Tencent's role in this adaptation is raising a few eyebrows amongst the PUBG community given that Tencent recently led the charge to have PUBG banned in China until it was updated to reflect "socialist core values, Chinese traditional culture and moral rules".
Elsewhere, the Magpie team states that (based on studying posts from Chinese users) that PUBG hacks in China can cost anywhere from $6/day to $900/month USD, and the more costly ones are capable of allowing hacked play while also feeding "clean" (apparently non-hacked) gameplay footage to a livestream. It seems that the tech giant had a lot of faith in its ability to push the product in the region, as it has now announced that an official mobile port is in development. Once it officially releases in China, its sales numbers should climb even higher.
As reported by Game Industry, Chinese company Tencent has partnered up with Bluehole in hopes of porting PUBG to the booming mobile market. Compared to some other hefty Xbox One titles (like Gears of War 4's 116gb file size), this number isn't too high at all.
The adaptation from PC, typically the realm of hard-core gamers, to mobile will help the title broaden its appeal and gain traction among "casual" mobile gamers.
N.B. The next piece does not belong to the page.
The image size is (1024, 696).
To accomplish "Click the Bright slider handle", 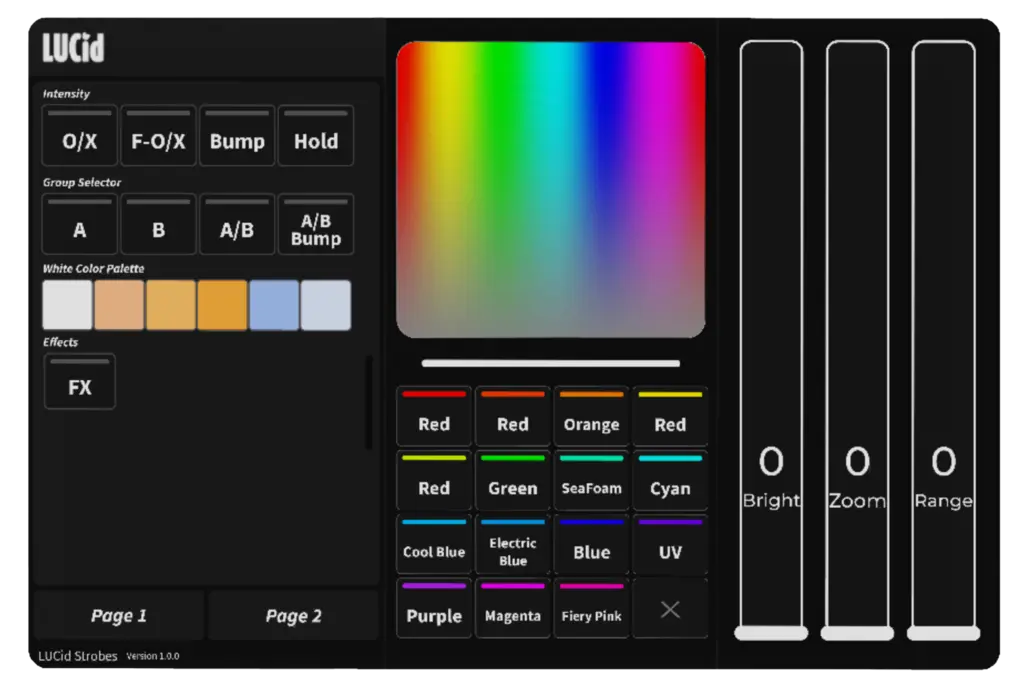I will (771, 633).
PlayerUnknown's Battlegrounds has been a runaway hit over the past several months, selling a staggering 20 million copies worldwide - in spite of being an unfinished, buggy game that makes beefy gaming PCs weep. The bigger point is that PUBG has to go mobile to preserve its future. You would be combining one of the largest video game properties in the world right now with the largest install base in the world.
Brendan: Because they have the game preview program.
Are there going to be any surprises for 1.0? So, yeah, I can't wait for people to see the new desert map. Which occasionally involves owning the crap out of you.